Donna Homiski is keeping one eye on the sky and the other on her basement.

Ground water from recent rains has flooded Homiski's basement, along with the basements of almost a dozen homes lining the south side of her Draper neighborhood."Every single time it rains we're down here cleaning. Every time we're away from our home we wonder if it's flooding," Homiski said.

Homiski and her family moved into their home at 622 E. Golden Pheasant Drive (12970 South) about a year ago. There was no history of flooding in the 4-year-old neighborhood, but in May they found water seeping into their basement.

On Thursday, the Homiskis returned home to find their basement filled with more than an inch of water.

"We just finished the basement six months ago," said Homiski, standing next to a pile of soaked carpet in her basement.

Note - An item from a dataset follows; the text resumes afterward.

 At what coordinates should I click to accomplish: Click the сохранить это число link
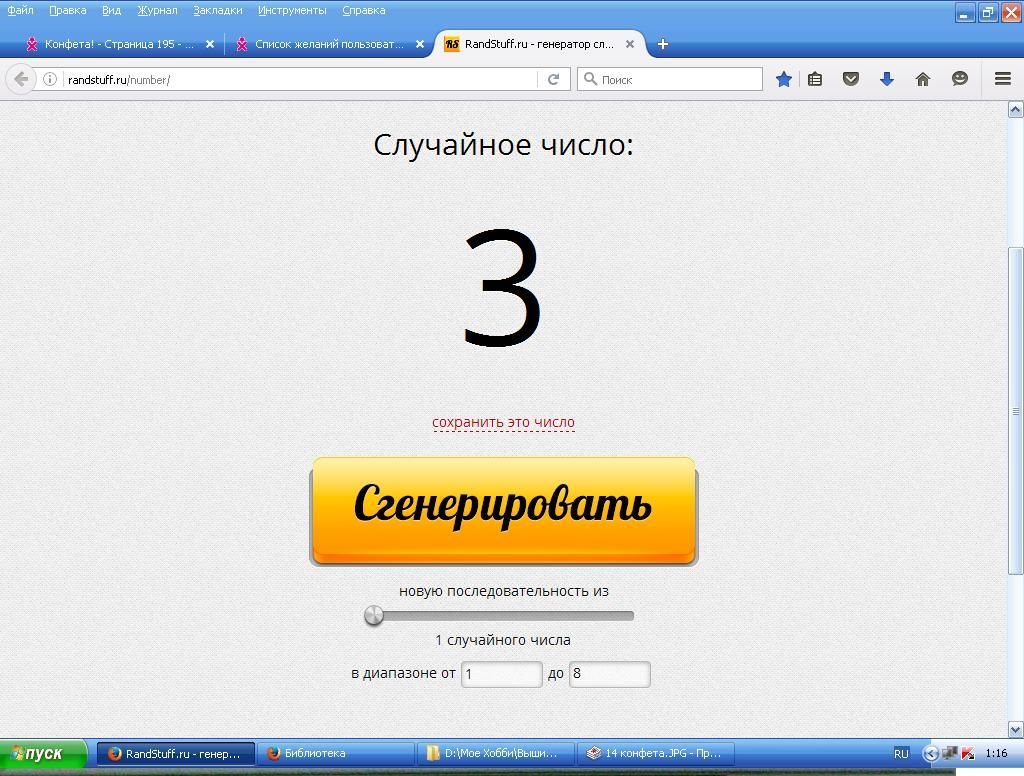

Soon her neighbors also started taking in water.

"The drain outside my (basement) door had become a fountain because of the pressure," said Gayle Christensen, Homiski's next-door neighbor.

The Christensens had to buy a pump and pull up the carpet in the basement office where the family operates a home-based company.

"For now, we're out of business for a while," Christensen said.

Perhaps most frustrating to area homeowners is not knowing why their basements are suddenly flooding. Many wish Draper city would help find some answers and locate the apparent bug in the area drainage system.

"The city doesn't support us. . . . They tell us it's our problem," said Homiski, adding homeowners insurance won't help because the flooding is apparently caused from ground water.

A Draper city official could not be reached for comment Wednesday.

Terry Tucker, who serves as president of the neighborhood homeowners association, said several flooded neighbors held an informal meeting Tuesday with a Draper public works official.

"We want to know why the (drainage) system has worked for four years and now this is happening," said Tucker.

If the problem if not corrected, Christensen worries the value of many of the homes in the high-end Draper neighborhood could tumble.

"I don't think anyone in this development could sell their home right now," she said.